Efficacy, Safety, and Durability of Voretigene Neparvovec-rzyl in RPE65 Mutation-Associated Inherited Retinal Dystrophy: Results of Phase 1 and 3 Trials
Maguire, AM, Russell S, Wellman JA. Efficacy, Safety, and Durability of Voretigene Neparvovec-rzyl in RPE65 Mutation-Associated Inherited Retinal Dystrophy: Results of Phase 1 and 3 Trials. Ophthalmology 2019 Sep;126(9):1273-1285. doi: 10.1016/j.ophtha.2019.06.017. Published online Jun 22, 2019.
Voretigene neparvovec (VN) is a non-replicating adeno-associated virus (AAV), which has been genetically modified to express the human RPE65 transgene. In 2017, the FDA approved VN (Luxturna, Spark Therapeutics, Philadelphia, PA, USA) for the one-time treatment of confirmed biallelic RPE65 mutation-associated retinal dystrophies (ie. certain types of Leber’s congenital amaurosis and retinitis pigmentosa), which previously had no treatment options. VN is administered by subretinal injection during pars plana vitrectomy and is the first available gene therapy for a genetic disease.
The efficacy of VN was established on the basis of multi-luminance mobility testing (MLMT) score change from baseline to Year 1. The MLMT was designed to measure changes in functional vision, as assessed by the ability of a subject to navigate an obstacle course at different levels of environmental illumination. The development and validation of novel functional visual endpoints, such as the MLMT, have served as a more useful measure of the beneficial effects of VN compared to the traditional method of measuring VA, which is a more appropriate marker for diseases that predominantly impair cone functionality.
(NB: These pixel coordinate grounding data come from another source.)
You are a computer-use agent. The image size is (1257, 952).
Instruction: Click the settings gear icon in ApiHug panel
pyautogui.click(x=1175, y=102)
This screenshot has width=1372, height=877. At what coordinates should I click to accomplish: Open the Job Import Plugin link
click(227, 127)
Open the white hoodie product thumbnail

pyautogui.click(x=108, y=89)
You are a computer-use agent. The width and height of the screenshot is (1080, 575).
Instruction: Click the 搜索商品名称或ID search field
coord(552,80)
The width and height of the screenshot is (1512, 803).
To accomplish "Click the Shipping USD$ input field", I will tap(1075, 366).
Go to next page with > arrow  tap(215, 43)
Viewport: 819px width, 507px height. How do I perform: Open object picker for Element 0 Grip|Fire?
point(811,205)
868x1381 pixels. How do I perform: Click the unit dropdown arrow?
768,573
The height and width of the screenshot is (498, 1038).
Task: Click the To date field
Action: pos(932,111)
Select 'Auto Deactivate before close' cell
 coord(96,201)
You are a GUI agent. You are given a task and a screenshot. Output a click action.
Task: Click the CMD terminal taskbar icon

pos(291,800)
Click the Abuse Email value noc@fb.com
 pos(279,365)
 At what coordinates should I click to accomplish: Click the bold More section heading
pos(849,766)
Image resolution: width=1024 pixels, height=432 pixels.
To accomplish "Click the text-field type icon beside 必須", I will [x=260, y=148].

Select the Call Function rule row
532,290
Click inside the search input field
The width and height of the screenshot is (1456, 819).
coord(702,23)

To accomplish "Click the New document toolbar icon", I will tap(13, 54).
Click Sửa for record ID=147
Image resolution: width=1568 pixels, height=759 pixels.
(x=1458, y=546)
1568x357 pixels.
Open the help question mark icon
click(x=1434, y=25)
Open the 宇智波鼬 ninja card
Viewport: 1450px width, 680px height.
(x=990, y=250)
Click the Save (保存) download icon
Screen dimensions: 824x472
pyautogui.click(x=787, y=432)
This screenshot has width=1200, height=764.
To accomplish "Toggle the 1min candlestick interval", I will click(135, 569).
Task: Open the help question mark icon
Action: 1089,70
Maguire et al. recently published updated results from the phase 1 and phase 3 studies that paved the way for its FDA approval. All patients in this analysis received the same dose of 1.5 x 1011 vector genomes per eye in at least one eye. The open-label phase 1 patients had been followed for four years and the phase 3 patients for two years. Of the phase 3 patients, 20 patients were in the original intervention (OI) group, while 9 were in the control/intervention (CI) group that received VN after 1 year without treatment.
The results indicated that VN’s positive impact on MLMT performance was nearly maximal by 30 days after administration and was durable for up to four years. For context, an MLMT score change of two or greater is considered a clinically meaningful benefit in functional vision. Mean MLMT lux score change was 2.4 at four years compared with 2.6 at 1 year after administration in phase 1 follow-on subjects (n=8). For the phase 3 subjects, mean MLMT lux score change remained stable at 1.9 between the first and second year post-administration in OI subjects (n=20), and was 2.1 at 1 year post-administration in CI subjects (n=9).
All 3 groups maintained a mean improvement in full-field light sensitivity testing (FST), reflecting more than a 2 log10(cd.s/m2) improvement in light sensitivity at 1 year and subsequent available follow-up visits. In contrast to the average yearly VF loss of approximately 25 sum total degrees on Goldmann VF III4e in the natural history of patients with RPE65 mutation-associated IRD, phase 3 subjects had a mean change of +267 sum total degrees at 1 year post-treatment, and OI subjects maintained this increase at 2 years. This denotes an expanded area of retinal sensitivity caused by improved photoreceptor function, which translates into greater light sensitivity and peripheral vision.
The safety profile was consistent with vitrectomy and the subretinal injection procedure, and no adverse immune responses occurred. The cohort of 40 patients is notable in a rare disease such as RPE65 mutation associated IRD. This study does not provide data on subjects aged less than 4 years or subjects whose baseline visual function or functional vision were better than the inclusion criteria of these trials. Ethical concerns led these to be open-label trials, potentially introducing biases, although graders for the MLMT, the primary phase 3 end point, were masked to treatment group.
In summary, the results of this study support the continued efficacy, safety and durability of VN to improve functional outcomes of patients with previously untreatable RPE65 mutation-associated inherited retinal degenerations. Routine implementation of genetic testing in patients with suspected IRDs is critical to ensure that patients who qualify for genetic therapies will be identified and managed appropriately.